Recent Buy – Realty Income Corp (O)

I added to my position in Realty Income Corp (O) and doubled my stake. Realty is a REIT that invests in commercial real estate across the US. Realty Income Corp has long term leases with tenants that are spread across 200 companies and 47 industries. The Company has over 38,000 free-standing properties, typically under triple net leases (tenants pay taxes, maintenance and insurance).  The Company boasts a 98% occupancy rate with major tenants including FedEx, Walgreens, Family Dollar, LA Fitness, AMC Theatres and Diageo.
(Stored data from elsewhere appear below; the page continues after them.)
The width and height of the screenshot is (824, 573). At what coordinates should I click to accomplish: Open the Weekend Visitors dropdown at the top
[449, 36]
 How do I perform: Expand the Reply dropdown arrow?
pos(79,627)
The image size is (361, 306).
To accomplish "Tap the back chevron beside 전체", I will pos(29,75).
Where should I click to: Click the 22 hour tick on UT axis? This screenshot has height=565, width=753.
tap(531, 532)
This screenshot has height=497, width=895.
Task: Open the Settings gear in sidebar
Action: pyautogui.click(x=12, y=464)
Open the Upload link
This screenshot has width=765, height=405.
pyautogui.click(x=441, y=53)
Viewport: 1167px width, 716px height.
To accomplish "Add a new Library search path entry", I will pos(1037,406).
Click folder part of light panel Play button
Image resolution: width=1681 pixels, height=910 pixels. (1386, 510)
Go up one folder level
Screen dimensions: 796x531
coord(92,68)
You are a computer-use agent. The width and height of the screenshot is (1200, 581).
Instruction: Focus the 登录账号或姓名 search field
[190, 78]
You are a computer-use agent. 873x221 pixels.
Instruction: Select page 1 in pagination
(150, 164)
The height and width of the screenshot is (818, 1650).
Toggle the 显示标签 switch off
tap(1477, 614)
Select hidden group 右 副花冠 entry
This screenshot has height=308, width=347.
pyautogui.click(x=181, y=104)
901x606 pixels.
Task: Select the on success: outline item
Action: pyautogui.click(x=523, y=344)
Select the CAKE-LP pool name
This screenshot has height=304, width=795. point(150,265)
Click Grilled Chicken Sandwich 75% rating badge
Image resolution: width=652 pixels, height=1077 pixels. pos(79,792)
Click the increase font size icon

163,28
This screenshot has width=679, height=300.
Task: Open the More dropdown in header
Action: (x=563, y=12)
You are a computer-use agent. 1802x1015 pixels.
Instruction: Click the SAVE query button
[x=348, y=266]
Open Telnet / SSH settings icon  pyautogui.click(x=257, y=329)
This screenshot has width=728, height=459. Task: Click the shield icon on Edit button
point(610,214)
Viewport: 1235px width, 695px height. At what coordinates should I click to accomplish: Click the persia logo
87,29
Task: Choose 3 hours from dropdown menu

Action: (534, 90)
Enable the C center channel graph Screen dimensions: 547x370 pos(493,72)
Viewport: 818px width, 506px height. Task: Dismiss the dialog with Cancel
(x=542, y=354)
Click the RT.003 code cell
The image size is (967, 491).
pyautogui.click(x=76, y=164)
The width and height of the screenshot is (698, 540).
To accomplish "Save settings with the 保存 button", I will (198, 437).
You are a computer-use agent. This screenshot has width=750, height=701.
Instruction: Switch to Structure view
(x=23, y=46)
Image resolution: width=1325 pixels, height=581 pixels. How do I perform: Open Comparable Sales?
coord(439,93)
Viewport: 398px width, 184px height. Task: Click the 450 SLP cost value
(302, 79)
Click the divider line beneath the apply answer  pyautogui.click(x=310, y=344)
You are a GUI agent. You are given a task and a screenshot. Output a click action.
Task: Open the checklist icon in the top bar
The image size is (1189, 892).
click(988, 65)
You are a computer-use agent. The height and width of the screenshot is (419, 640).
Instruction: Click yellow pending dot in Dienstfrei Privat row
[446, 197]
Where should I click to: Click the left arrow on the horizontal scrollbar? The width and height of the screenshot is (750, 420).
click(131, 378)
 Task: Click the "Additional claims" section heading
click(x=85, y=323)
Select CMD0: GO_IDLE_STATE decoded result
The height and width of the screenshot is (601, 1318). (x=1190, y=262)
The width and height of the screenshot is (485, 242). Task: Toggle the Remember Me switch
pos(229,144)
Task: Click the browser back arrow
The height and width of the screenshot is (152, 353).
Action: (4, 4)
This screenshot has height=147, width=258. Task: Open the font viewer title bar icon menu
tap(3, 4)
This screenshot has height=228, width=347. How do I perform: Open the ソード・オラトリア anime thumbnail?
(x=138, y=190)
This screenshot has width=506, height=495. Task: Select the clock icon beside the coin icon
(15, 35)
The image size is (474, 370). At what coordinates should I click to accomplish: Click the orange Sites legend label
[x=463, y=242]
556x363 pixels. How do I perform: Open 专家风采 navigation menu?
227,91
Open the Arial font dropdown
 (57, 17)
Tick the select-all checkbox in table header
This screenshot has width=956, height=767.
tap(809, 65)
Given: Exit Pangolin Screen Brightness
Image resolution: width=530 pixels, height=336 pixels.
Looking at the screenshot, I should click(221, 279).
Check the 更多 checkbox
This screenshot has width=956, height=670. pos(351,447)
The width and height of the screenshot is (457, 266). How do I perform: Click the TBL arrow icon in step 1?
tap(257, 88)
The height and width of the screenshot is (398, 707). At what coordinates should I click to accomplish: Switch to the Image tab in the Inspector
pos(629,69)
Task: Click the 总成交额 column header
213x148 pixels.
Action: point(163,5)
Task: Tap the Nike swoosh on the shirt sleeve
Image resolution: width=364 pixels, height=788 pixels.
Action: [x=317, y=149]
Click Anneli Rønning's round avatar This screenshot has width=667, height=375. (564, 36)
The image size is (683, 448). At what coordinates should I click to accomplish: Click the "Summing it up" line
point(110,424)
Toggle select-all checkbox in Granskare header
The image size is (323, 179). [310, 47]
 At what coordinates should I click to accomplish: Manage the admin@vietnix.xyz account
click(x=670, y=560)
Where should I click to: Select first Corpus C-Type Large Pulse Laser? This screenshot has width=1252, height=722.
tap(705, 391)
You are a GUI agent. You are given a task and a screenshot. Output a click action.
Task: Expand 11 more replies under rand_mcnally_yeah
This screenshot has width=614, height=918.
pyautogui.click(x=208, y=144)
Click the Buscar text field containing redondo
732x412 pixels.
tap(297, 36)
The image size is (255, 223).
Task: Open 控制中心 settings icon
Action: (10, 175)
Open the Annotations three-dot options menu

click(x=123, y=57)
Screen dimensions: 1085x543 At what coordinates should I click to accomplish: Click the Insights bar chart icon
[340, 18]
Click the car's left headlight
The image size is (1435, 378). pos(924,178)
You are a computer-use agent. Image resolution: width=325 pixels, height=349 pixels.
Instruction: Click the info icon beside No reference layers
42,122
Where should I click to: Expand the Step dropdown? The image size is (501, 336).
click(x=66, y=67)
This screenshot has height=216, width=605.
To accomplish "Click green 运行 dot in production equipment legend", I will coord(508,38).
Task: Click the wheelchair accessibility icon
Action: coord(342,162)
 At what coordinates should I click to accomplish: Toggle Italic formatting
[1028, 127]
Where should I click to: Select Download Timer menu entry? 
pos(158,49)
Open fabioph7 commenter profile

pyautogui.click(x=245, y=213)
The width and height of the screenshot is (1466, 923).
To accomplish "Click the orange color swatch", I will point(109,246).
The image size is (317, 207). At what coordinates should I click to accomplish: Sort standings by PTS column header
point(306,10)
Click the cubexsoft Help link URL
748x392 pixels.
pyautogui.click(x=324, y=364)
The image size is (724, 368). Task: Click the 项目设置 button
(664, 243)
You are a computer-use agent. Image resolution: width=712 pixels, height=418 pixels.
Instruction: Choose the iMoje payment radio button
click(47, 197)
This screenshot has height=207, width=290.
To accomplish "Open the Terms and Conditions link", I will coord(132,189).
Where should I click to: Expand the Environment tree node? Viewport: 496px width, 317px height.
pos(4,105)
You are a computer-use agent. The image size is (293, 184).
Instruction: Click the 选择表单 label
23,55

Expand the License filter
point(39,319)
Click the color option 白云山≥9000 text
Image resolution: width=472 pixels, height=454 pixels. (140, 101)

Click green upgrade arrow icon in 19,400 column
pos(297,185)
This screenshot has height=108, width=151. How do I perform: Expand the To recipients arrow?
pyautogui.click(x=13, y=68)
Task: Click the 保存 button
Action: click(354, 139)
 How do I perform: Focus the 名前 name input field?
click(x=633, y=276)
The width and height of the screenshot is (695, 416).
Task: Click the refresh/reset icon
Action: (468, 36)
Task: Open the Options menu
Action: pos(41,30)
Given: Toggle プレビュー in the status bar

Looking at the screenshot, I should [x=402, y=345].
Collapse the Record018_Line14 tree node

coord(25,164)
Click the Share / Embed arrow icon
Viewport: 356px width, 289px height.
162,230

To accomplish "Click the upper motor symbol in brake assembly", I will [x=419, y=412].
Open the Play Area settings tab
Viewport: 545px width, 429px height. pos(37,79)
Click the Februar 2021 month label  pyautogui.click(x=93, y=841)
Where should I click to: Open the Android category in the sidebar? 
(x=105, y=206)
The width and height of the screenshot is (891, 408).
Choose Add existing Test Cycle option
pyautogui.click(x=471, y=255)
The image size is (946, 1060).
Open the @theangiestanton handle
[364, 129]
Corporate Profile (from Google Finance):

Realty Income Corporation (Realty Income) is an equity real estate investment trust (REIT). The Company is engaged in acquiring and owning freestanding retail and other properties that generate rental revenue under long-term lease agreements (primarily 10 to 20 years). The Company has in-house acquisition, leasing, legal, credit research, real estate research, portfolio management and capital markets. At December 31, 2011, it owned a diversified portfolio of 2,634 properties with an occupancy rate of 96.7%, or 2,547 properties leased and only 87 properties available for lease. It leased properties to 136 different retail and other commercial enterprises doing business in 38 separate industries. It properties are located in 49 states, with over 27.3 million square feet of leasable space, and with an average leasable space per property of approximately 10,400 square feet. In January 2013, it acquired American Realty Capital Trust.

Recent Buy Decision

Realty Income Corp has a track record of having paid 520 consecutive monthly dividends, 74 dividend increases and 65 consecutive quarterly increases. Realty Income has manageable debt, with a debt/equity ratio of 1.03, and more importantly, all of its debt is fixed-rate. So its interest payments will not be affected by rising interest rates unless new debt is undertaken by the company.
Realty Income Corp has not performed well in 2013 (down 7%) and the last few hours of the Dec 31 trading day saw more selloff which was probably last minute selling for tax purposes. I decided that it was a good buying opportunity and increased my stake from 30 to 60 shares. My current position provides me with $10.93 in monthly dividends and $131.16 in annual dividends.
A summary of the stock:
  • Symbol: NYSE: O
  • Quote: $37.33
  • 52-week Range: $36.58 – $55.48
  • Yield: 5.86%
  • 5-yr Dividend Growth Rate: 5.26%
  • P/FFO: 16.5
My full list of holdings can be found here.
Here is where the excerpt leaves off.